Dead? Yea! the masters were dead, and those who had escaped were in full retreat up the river; so at least said villagers coming in with supplies. But someone else who had come in with supplies also, sat crouched up like a grasshopper on a great pile of wool-betasseled sacks in the corn market and laughed creakily. "Dead! not they. As the tanda passed Karnal four days agone the camping ground was white as a poppy field with tents, and the soldiers like the flies buzzing round them. And if folk want to hear more, I, Tiddu Baharupa-Bunjârah, can tell tales beyond the Cashmere gate on the river island where the bullocks graze."

The creaking voice rose unnecessarily loud, and a man in the dress of an Afghan who had been listening, his back to the speaker, moved off with a surprised smile. Tiddu had proved his vaunted superiority in that instance; though by what arts he had penetrated the back of a disguise, Jim Douglas could not imagine. Still here was news indeed--news which explained some of the mystery, since the seeming retreat up the river had been, no doubt, for the purpose of joining forces. But it was something almost better than news--it was a chance of giving them. He had not dared, for Kate's sake, to risk any confederate as yet; but here was one ready to hand--a confederate, too, who would do anything for money.

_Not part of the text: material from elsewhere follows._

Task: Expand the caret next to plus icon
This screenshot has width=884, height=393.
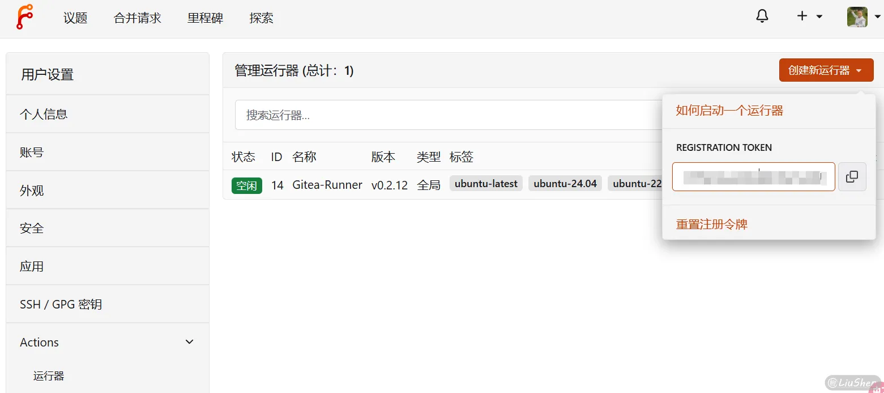Action: 819,17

So that night he sat in tamarisk shadow on the river island talking in whispers, while the monotonous clank of the bells hung on the wandering bullocks sounded fitfully, the flicker of the watchfires gleamed here and there on the half-dried pools of water, the fireflies flashed among the bushes, and every now and again a rough, rude chant rose on the still air.

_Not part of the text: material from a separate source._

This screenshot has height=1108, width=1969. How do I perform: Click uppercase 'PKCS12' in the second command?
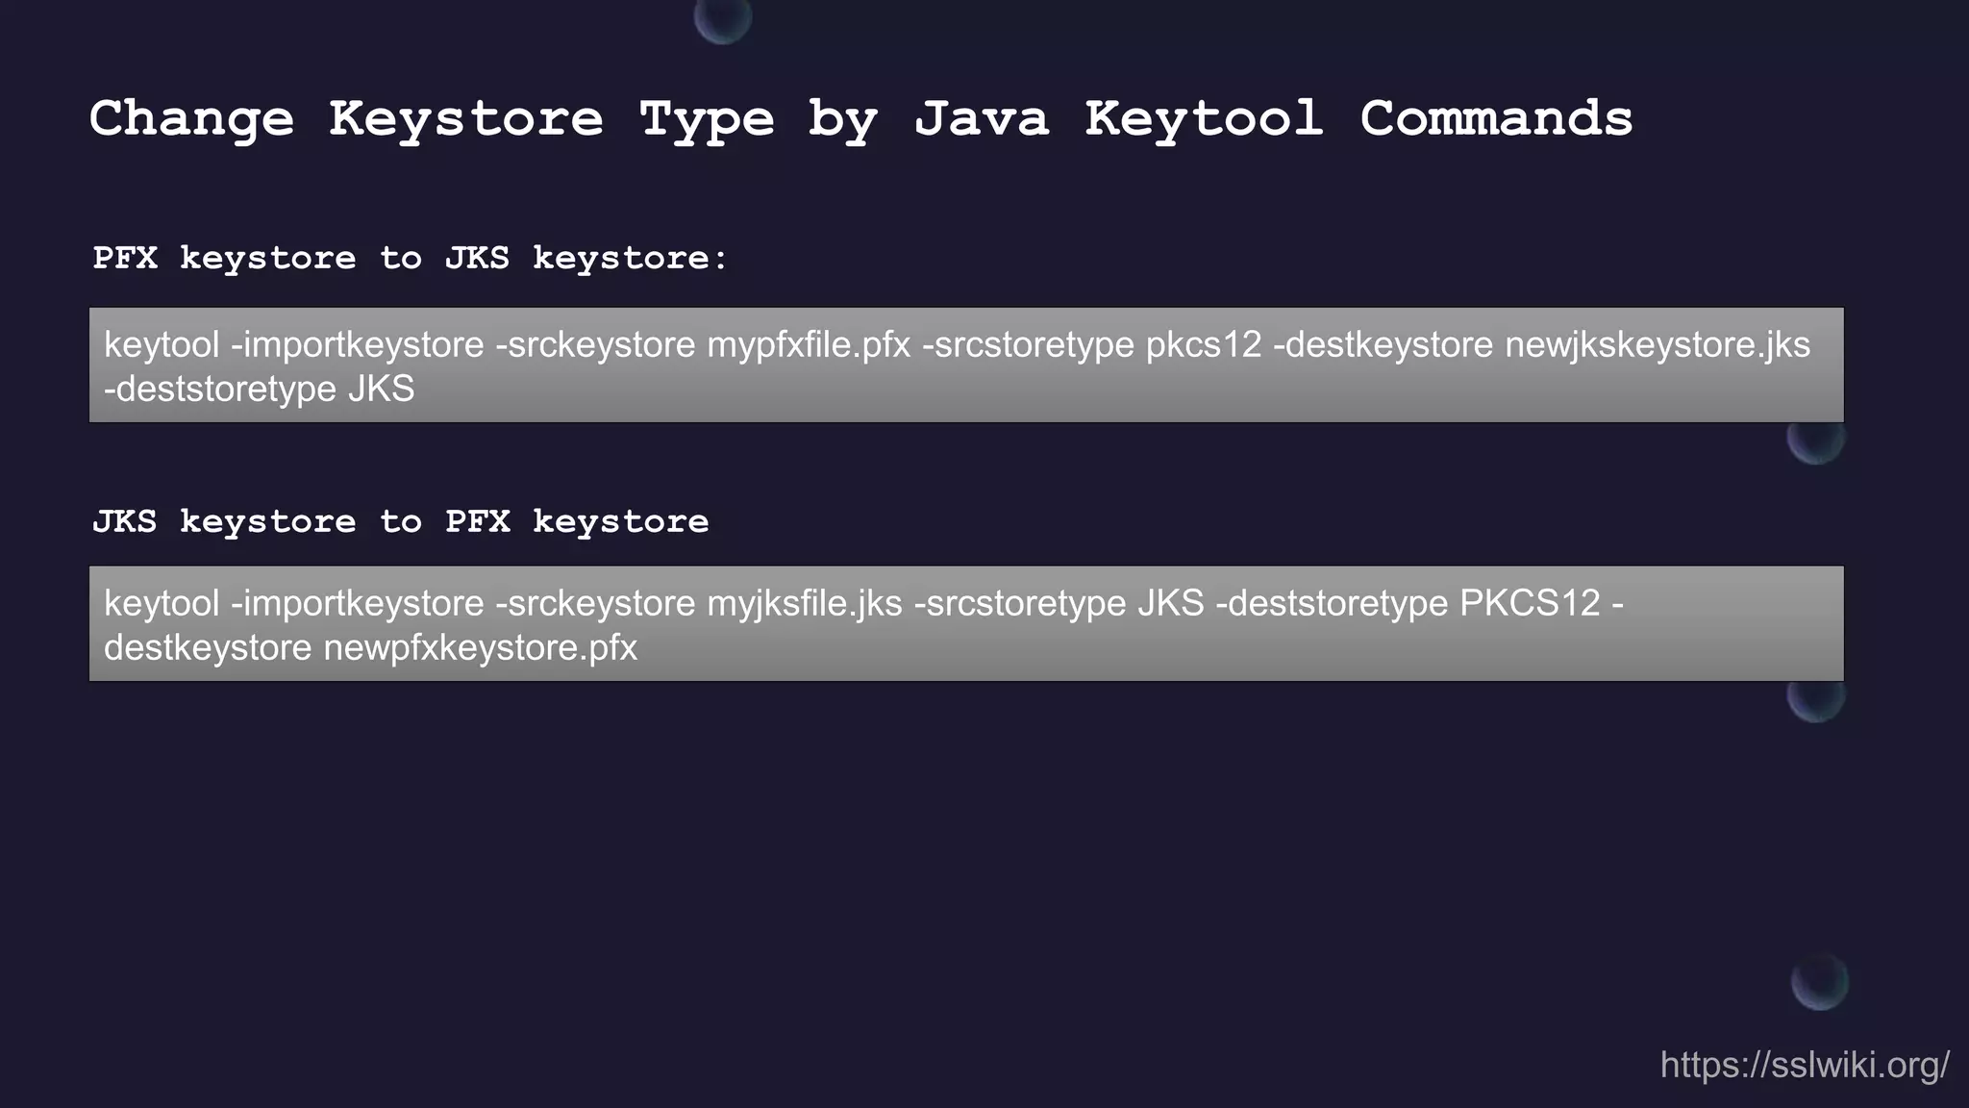(x=1530, y=603)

"They have been there these ten days, Huzoor," came Tiddu's indifferent voice. "They are waiting for the siege train. Nigh on three thousand of them, and some black faces besides."

Jim Douglas gave an exclamation of sheer despair. To him, living in the House-of-Cards, the Palace-of-Dreams, such caution seemed unnecessary. Still, the past being irretrievable, the present remained in which by hook or by crook to get the letter he had with him, ready written, conveyed to the army at Kurnal. And Tiddu, with fifty rupees stowed away in his waistband, being lavish of promise and confidence, there was no more to be done save creep back to the city, feeling as if the luck had turned at last.

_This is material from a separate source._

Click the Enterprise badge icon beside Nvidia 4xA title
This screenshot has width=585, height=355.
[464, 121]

But the next morning he found the Thunbi Bazaar in a turmoil of talk. There were spies in the city. A letter had been found, written in the Persian character, it is true but with the devilish knowledge of the West in its details of likely spots for attack, the indecision of certain quarters in the city, its general unpreparedness for anything like resistance. Who had written it? As the day went on the camps were in uproar, the Palace invaded, the dream disturbed by denouncings of Ahsan-Oolah, the giver of composing draughts--Mahboob Ali, the checker of the purse strings; even of Mirza Moghul, commander-in-chief himself, who might well be eager to buy his recognition as heir by treachery.

The net result of the letter being that, as Jim Douglas, with wrath in his heart, crept out at dusk to the low levels by the Water Bastion, intent on having it out with Tiddu, he could see gangs of sepoys still at work by torchlight strengthening the bridge defense, and had to dodge a measuring party of artillerymen busy range-finding. His suggestions had been of use!